• _PROVIDED MATERIAL_
■ ■ ■ ■ ■

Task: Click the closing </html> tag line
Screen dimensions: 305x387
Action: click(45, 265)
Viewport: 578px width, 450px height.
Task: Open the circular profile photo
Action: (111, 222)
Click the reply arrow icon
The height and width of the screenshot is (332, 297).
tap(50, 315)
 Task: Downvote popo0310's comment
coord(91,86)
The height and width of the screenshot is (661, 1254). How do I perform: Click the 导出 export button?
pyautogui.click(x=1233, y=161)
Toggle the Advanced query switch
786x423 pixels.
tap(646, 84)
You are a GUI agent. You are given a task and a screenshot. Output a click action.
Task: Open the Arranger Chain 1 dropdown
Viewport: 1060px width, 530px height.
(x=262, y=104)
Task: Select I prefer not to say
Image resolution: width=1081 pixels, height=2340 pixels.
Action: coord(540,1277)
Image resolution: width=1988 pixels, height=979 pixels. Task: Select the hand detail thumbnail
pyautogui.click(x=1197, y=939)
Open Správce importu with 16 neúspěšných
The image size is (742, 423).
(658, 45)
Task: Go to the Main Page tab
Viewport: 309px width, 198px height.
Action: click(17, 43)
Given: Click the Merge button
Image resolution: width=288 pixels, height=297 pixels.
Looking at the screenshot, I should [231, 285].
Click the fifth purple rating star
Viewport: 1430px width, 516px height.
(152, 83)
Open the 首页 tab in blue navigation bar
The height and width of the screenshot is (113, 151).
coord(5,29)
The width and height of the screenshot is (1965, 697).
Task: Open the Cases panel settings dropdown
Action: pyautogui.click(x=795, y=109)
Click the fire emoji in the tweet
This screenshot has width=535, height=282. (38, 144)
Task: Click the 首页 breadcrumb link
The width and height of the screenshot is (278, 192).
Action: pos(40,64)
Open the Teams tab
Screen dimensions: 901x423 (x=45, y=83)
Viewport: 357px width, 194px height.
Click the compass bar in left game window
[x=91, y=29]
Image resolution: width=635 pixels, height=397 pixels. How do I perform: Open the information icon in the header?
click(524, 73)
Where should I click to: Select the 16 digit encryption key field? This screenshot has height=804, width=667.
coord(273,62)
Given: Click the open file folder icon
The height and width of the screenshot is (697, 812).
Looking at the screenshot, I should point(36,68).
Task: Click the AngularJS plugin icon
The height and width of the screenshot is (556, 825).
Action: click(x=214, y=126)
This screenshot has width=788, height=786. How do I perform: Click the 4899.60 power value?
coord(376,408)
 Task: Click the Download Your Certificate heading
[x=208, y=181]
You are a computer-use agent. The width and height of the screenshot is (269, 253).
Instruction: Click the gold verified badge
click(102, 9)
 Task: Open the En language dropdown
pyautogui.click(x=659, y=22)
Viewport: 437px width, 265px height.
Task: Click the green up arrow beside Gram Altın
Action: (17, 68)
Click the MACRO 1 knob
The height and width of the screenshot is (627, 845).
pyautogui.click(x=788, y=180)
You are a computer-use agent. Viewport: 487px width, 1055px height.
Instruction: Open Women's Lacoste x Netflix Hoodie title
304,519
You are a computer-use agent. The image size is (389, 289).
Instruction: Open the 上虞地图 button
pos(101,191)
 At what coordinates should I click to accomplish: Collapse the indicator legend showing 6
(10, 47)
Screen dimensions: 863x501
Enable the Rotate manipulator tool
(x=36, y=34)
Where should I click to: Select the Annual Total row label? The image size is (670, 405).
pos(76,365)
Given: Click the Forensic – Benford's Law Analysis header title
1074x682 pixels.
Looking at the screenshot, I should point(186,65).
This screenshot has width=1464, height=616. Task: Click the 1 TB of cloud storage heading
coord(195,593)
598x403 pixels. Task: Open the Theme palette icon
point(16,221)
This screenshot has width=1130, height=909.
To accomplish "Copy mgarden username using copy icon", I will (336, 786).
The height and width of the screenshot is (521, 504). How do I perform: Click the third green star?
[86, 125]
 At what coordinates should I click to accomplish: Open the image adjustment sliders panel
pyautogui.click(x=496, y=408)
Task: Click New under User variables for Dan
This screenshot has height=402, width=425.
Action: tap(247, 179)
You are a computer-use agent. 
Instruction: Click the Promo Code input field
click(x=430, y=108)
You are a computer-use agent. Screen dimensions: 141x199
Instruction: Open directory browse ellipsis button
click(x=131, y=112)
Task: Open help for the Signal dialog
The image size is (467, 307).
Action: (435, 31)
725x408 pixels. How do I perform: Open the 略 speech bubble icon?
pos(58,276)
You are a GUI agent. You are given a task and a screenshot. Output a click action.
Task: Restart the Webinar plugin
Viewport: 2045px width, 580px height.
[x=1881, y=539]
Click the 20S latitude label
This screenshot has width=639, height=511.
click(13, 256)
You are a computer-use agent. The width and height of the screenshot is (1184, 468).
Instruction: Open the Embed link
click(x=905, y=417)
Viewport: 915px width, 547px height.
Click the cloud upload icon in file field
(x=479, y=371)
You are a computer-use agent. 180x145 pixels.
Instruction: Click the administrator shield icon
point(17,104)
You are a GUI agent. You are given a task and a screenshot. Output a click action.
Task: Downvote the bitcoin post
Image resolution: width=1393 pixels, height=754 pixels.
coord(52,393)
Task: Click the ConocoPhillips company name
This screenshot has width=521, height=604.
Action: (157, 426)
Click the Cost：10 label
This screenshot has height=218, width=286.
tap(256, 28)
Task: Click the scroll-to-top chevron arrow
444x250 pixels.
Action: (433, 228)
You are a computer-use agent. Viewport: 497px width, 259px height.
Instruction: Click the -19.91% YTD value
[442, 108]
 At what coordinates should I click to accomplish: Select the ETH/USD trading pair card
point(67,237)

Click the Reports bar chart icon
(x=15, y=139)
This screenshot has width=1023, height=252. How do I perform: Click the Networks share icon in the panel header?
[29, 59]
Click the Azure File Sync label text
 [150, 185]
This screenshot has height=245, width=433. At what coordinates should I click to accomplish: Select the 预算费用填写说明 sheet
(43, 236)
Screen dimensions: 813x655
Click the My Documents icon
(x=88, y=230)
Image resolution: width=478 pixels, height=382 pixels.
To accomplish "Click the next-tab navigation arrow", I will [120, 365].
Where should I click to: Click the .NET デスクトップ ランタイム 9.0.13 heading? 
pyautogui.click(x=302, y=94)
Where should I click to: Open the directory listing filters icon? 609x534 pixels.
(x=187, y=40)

■ ■ ■ ■ ■

• _ASSIGNMENT_
Each entry shown above should be transcribed exactly as written.

• _RESULT OF THIS TASK_
Task: Click the closing </html> tag line
Screen dimensions: 305x387
Action: click(45, 265)
Viewport: 578px width, 450px height.
Task: Open the circular profile photo
Action: (111, 222)
Click the reply arrow icon
The height and width of the screenshot is (332, 297).
tap(50, 315)
 Task: Downvote popo0310's comment
coord(91,86)
The height and width of the screenshot is (661, 1254). How do I perform: Click the 导出 export button?
pyautogui.click(x=1233, y=161)
Toggle the Advanced query switch
786x423 pixels.
tap(646, 84)
You are a GUI agent. You are given a task and a screenshot. Output a click action.
Task: Open the Arranger Chain 1 dropdown
Viewport: 1060px width, 530px height.
(x=262, y=104)
Task: Select I prefer not to say
Image resolution: width=1081 pixels, height=2340 pixels.
Action: coord(540,1277)
Image resolution: width=1988 pixels, height=979 pixels. Task: Select the hand detail thumbnail
pyautogui.click(x=1197, y=939)
Open Správce importu with 16 neúspěšných
The image size is (742, 423).
(658, 45)
Task: Go to the Main Page tab
Viewport: 309px width, 198px height.
Action: click(17, 43)
Given: Click the Merge button
Image resolution: width=288 pixels, height=297 pixels.
Looking at the screenshot, I should [231, 285].
Click the fifth purple rating star
Viewport: 1430px width, 516px height.
(152, 83)
Open the 首页 tab in blue navigation bar
The height and width of the screenshot is (113, 151).
coord(5,29)
The width and height of the screenshot is (1965, 697).
Task: Open the Cases panel settings dropdown
Action: pyautogui.click(x=795, y=109)
Click the fire emoji in the tweet
This screenshot has width=535, height=282. (38, 144)
Task: Click the 首页 breadcrumb link
The width and height of the screenshot is (278, 192).
Action: pos(40,64)
Open the Teams tab
Screen dimensions: 901x423 (x=45, y=83)
Viewport: 357px width, 194px height.
Click the compass bar in left game window
[x=91, y=29]
Image resolution: width=635 pixels, height=397 pixels. How do I perform: Open the information icon in the header?
click(524, 73)
Where should I click to: Select the 16 digit encryption key field? This screenshot has height=804, width=667.
coord(273,62)
Given: Click the open file folder icon
The height and width of the screenshot is (697, 812).
Looking at the screenshot, I should point(36,68).
Task: Click the AngularJS plugin icon
The height and width of the screenshot is (556, 825).
Action: click(x=214, y=126)
This screenshot has width=788, height=786. How do I perform: Click the 4899.60 power value?
coord(376,408)
 Task: Click the Download Your Certificate heading
[x=208, y=181]
You are a computer-use agent. The width and height of the screenshot is (269, 253).
Instruction: Click the gold verified badge
click(102, 9)
 Task: Open the En language dropdown
pyautogui.click(x=659, y=22)
Viewport: 437px width, 265px height.
Task: Click the green up arrow beside Gram Altın
Action: (17, 68)
Click the MACRO 1 knob
The height and width of the screenshot is (627, 845).
pyautogui.click(x=788, y=180)
You are a computer-use agent. Viewport: 487px width, 1055px height.
Instruction: Open Women's Lacoste x Netflix Hoodie title
304,519
You are a computer-use agent. The image size is (389, 289).
Instruction: Open the 上虞地图 button
pos(101,191)
 At what coordinates should I click to accomplish: Collapse the indicator legend showing 6
(10, 47)
Screen dimensions: 863x501
Enable the Rotate manipulator tool
(x=36, y=34)
Where should I click to: Select the Annual Total row label? The image size is (670, 405).
pos(76,365)
Given: Click the Forensic – Benford's Law Analysis header title
1074x682 pixels.
Looking at the screenshot, I should point(186,65).
This screenshot has width=1464, height=616. Task: Click the 1 TB of cloud storage heading
coord(195,593)
598x403 pixels. Task: Open the Theme palette icon
point(16,221)
This screenshot has width=1130, height=909.
To accomplish "Copy mgarden username using copy icon", I will (336, 786).
The height and width of the screenshot is (521, 504). How do I perform: Click the third green star?
[86, 125]
 At what coordinates should I click to accomplish: Open the image adjustment sliders panel
pyautogui.click(x=496, y=408)
Task: Click New under User variables for Dan
This screenshot has height=402, width=425.
Action: tap(247, 179)
You are a computer-use agent. 
Instruction: Click the Promo Code input field
click(x=430, y=108)
You are a computer-use agent. Screen dimensions: 141x199
Instruction: Open directory browse ellipsis button
click(x=131, y=112)
Task: Open help for the Signal dialog
The image size is (467, 307).
Action: (435, 31)
725x408 pixels. How do I perform: Open the 略 speech bubble icon?
pos(58,276)
You are a GUI agent. You are given a task and a screenshot. Output a click action.
Task: Restart the Webinar plugin
Viewport: 2045px width, 580px height.
[x=1881, y=539]
Click the 20S latitude label
This screenshot has width=639, height=511.
click(13, 256)
You are a computer-use agent. The width and height of the screenshot is (1184, 468).
Instruction: Open the Embed link
click(x=905, y=417)
Viewport: 915px width, 547px height.
Click the cloud upload icon in file field
(x=479, y=371)
You are a computer-use agent. 180x145 pixels.
Instruction: Click the administrator shield icon
point(17,104)
You are a GUI agent. You are given a task and a screenshot. Output a click action.
Task: Downvote the bitcoin post
Image resolution: width=1393 pixels, height=754 pixels.
coord(52,393)
Task: Click the ConocoPhillips company name
This screenshot has width=521, height=604.
Action: (157, 426)
Click the Cost：10 label
This screenshot has height=218, width=286.
tap(256, 28)
Task: Click the scroll-to-top chevron arrow
444x250 pixels.
Action: (433, 228)
You are a computer-use agent. Viewport: 497px width, 259px height.
Instruction: Click the -19.91% YTD value
[442, 108]
 At what coordinates should I click to accomplish: Select the ETH/USD trading pair card
point(67,237)

Click the Reports bar chart icon
(x=15, y=139)
This screenshot has width=1023, height=252. How do I perform: Click the Networks share icon in the panel header?
[29, 59]
Click the Azure File Sync label text
 [150, 185]
This screenshot has height=245, width=433. At what coordinates should I click to accomplish: Select the 预算费用填写说明 sheet
(43, 236)
Screen dimensions: 813x655
Click the My Documents icon
(x=88, y=230)
Image resolution: width=478 pixels, height=382 pixels.
To accomplish "Click the next-tab navigation arrow", I will [120, 365].
Where should I click to: Click the .NET デスクトップ ランタイム 9.0.13 heading? 
pyautogui.click(x=302, y=94)
Where should I click to: Open the directory listing filters icon? 609x534 pixels.
(x=187, y=40)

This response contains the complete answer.